Earlier this week, the New York State Board of Regents, the highest education authority in the state, voted to make it easier for students with disabilities to graduate from high school.
The new regulation will require students with individualized education plans to pass two Regents exams, math and English, in place of the typical five required for graduation. Although they would still need to take the three additional exams – for social studies, science, and an optional subject – the district superintendent could still grant them a diploma if they did not pass the test given at the end of the year but had demonstrated proficiency in the topic through their completed coursework. In the event that this happened, students would earn a local diploma, accepted by colleges, the military, and employees, rather than the Regents diploma.
The regulation will go into effect immediately, offering students the ability to take advantage this year as schools prepare to begin administering the Regents exams this week. According to the chancellor of the Board of Regents, Betty A. Rosa, the Board of Education predicts the move will help between 1.300 and 2,000 students graduate this year alone, writes Kate Taylor for The New York Times.
The changes are part of a group of efforts made by New York policymakers over the last several years to help more students in the state graduate high school.

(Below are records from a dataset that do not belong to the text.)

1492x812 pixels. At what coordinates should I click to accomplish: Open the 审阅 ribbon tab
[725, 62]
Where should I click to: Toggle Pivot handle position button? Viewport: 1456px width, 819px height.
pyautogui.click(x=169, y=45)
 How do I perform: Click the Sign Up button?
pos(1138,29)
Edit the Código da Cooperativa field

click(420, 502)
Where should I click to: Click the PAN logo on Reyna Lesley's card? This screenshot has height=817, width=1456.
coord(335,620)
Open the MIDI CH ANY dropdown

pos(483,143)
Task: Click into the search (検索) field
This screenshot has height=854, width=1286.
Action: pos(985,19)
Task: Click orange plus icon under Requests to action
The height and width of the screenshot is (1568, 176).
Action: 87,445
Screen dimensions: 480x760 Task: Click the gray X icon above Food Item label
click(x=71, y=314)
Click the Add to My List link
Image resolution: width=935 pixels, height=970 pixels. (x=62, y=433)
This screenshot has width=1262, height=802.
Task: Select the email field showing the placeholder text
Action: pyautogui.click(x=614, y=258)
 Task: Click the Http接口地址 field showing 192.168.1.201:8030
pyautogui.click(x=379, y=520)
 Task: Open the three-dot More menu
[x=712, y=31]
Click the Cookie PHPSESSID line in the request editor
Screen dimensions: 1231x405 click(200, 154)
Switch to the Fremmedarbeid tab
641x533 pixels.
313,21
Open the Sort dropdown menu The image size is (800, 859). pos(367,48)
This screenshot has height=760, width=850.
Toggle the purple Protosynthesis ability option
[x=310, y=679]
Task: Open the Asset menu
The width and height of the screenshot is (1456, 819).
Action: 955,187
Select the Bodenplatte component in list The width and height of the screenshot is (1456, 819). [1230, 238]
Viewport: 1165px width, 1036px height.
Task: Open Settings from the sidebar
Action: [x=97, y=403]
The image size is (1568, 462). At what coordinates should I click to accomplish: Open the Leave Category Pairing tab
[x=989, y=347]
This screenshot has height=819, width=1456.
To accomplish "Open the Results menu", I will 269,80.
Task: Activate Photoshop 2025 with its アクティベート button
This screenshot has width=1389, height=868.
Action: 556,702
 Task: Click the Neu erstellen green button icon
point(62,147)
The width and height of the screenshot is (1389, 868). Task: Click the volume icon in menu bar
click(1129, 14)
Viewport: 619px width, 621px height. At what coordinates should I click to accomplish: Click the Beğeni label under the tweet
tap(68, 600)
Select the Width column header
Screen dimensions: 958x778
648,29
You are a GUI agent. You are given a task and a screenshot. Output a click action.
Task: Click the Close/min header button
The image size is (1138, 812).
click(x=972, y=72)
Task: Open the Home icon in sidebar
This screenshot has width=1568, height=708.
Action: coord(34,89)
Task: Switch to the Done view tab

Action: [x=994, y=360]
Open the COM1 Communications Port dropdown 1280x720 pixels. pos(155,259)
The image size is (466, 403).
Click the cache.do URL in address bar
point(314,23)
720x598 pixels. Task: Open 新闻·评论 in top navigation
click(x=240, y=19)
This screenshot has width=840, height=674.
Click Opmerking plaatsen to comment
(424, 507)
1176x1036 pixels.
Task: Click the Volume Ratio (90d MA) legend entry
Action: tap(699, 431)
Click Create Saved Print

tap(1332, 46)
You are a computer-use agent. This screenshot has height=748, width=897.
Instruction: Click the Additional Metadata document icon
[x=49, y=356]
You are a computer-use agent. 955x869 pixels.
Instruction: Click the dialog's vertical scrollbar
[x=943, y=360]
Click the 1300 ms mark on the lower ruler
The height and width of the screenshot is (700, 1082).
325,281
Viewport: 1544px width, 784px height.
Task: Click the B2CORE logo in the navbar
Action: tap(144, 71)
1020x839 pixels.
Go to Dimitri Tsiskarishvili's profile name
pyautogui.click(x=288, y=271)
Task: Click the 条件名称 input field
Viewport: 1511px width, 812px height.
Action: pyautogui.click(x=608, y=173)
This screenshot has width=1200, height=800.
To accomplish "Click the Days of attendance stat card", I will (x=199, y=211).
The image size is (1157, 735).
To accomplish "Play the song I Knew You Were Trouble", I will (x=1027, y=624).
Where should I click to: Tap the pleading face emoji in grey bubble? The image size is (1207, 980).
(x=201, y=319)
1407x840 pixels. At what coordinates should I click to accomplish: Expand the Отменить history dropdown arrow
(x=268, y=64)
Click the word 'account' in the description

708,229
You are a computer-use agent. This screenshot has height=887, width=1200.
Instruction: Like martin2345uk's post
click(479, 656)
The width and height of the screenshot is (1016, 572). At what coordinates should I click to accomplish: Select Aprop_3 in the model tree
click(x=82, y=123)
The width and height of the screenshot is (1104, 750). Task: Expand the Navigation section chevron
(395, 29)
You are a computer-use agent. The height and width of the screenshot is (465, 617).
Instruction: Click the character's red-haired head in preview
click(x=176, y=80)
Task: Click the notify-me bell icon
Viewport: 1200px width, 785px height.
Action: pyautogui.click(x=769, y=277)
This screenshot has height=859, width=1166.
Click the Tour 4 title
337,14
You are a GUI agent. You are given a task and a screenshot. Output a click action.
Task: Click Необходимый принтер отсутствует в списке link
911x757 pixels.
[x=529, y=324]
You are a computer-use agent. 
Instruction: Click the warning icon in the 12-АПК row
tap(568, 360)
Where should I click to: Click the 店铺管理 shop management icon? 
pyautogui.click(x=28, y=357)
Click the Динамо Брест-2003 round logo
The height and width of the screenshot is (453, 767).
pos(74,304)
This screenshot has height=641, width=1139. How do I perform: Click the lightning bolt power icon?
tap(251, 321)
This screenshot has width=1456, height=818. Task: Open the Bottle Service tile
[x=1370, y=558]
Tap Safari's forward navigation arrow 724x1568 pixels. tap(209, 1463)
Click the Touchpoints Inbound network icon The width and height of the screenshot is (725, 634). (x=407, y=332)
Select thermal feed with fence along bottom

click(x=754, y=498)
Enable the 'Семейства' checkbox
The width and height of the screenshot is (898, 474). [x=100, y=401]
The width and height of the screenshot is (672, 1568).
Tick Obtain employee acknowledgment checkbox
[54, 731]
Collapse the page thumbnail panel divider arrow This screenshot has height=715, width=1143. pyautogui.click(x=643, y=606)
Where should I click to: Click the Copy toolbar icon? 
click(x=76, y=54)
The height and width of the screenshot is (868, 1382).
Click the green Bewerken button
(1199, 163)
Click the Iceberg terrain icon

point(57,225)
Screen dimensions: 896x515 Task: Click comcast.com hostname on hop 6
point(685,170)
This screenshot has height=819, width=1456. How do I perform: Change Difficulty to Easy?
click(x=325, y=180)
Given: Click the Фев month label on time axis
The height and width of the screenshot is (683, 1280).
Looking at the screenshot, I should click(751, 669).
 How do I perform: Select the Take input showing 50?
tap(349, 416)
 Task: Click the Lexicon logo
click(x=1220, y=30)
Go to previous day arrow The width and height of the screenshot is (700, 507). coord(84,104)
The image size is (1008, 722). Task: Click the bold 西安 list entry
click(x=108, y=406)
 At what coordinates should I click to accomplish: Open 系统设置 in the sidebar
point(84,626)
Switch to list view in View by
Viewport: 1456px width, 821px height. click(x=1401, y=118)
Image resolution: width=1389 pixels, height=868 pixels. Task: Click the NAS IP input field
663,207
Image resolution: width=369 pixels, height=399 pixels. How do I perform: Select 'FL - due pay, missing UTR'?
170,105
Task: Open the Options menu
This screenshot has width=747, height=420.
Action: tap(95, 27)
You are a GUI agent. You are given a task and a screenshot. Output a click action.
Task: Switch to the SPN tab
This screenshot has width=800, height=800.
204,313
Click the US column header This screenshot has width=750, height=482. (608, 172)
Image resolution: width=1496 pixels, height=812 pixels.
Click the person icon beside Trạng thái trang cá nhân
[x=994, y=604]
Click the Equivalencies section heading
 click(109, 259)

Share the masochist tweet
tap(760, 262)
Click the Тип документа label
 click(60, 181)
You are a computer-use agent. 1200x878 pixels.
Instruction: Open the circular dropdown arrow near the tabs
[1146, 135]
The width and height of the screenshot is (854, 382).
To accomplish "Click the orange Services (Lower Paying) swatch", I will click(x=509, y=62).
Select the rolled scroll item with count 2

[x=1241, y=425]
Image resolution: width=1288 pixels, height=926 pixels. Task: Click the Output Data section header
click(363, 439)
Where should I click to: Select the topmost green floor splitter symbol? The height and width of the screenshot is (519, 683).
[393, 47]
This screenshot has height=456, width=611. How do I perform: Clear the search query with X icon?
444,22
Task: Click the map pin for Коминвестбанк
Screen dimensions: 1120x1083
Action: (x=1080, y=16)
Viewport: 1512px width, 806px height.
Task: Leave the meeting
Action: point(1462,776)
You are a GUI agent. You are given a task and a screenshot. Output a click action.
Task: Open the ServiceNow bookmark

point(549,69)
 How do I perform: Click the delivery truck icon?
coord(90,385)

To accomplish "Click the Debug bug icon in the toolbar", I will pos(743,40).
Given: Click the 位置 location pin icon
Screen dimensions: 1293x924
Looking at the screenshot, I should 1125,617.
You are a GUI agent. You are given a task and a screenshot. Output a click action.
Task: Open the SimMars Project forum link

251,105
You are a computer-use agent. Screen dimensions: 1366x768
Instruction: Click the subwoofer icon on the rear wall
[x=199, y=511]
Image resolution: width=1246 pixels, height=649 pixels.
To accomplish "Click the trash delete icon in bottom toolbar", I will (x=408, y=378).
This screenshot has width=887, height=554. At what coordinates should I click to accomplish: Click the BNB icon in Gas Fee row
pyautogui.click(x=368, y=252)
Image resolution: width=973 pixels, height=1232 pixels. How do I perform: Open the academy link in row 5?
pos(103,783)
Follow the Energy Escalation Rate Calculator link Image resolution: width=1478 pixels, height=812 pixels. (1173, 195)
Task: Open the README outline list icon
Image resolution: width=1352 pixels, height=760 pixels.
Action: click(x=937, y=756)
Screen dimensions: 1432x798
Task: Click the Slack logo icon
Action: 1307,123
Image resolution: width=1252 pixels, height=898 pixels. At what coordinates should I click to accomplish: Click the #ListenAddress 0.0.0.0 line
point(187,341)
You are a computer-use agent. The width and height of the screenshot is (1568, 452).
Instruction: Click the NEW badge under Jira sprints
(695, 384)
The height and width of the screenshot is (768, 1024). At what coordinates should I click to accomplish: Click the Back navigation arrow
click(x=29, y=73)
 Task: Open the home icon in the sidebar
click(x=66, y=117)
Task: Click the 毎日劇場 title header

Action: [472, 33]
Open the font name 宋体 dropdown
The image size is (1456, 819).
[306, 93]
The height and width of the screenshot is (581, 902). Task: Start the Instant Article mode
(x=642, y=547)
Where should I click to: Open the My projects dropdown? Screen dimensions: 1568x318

The decision to eliminate the need to take several of the Regents exams is a significant one for the state, since one in every five students in New York City alone has a disability. Close to half of all graduates with disabilities chose to accept a local diploma this year.
“We know that all students are capable of achieving this accomplishment,” State Commissioner MaryEllen Elia said Monday. “It’s on us to offer them multiple pathways to do so, pathways that are rigorous.”
The efforts to increase the number of pathways students can take to graduate in the state have been in the works since 2012, when the passing score for Regents exams was raised to 65 from 55.
Students with disabilities have been carefully considered throughout the discussion, as only 40% of students with disabilities in New York City graduate within four years, with some educators and advocates arguing that the new standards could cause even further trouble for students with disabilities, writes Monica Disare for Chalkbeat.
However, not everyone approves of the recent move. Some are concerned that it could negatively effect students by reducing expectations.
“This does not sound like a step in the right direction to me,” said Mark Anderson, a special education teacher at Jonas Bronck Academy in a comment on a previous story about the change. “What sort of expectations are we conveying for success in academics if we make it ‘easier’ for some?”
Rosa has previously criticized what she considers to be an overemphasis on standardized tests in the evaluation of both teachers and students, announcing that the Regents would be taking closer look at graduation requirements in the state.
In a separate vote on Monday, the Regents approved a measure to allow school districts to apply for a waiver to one of the requirements of the teacher evaluation used in the state that asks teachers and principals be observed by independent evaluators in addition to their direct supervisors. The vote will allow the requirement to be waived as long as districts are able to prove that compliance with the rule would cause financial hardship, in addition to other conditions.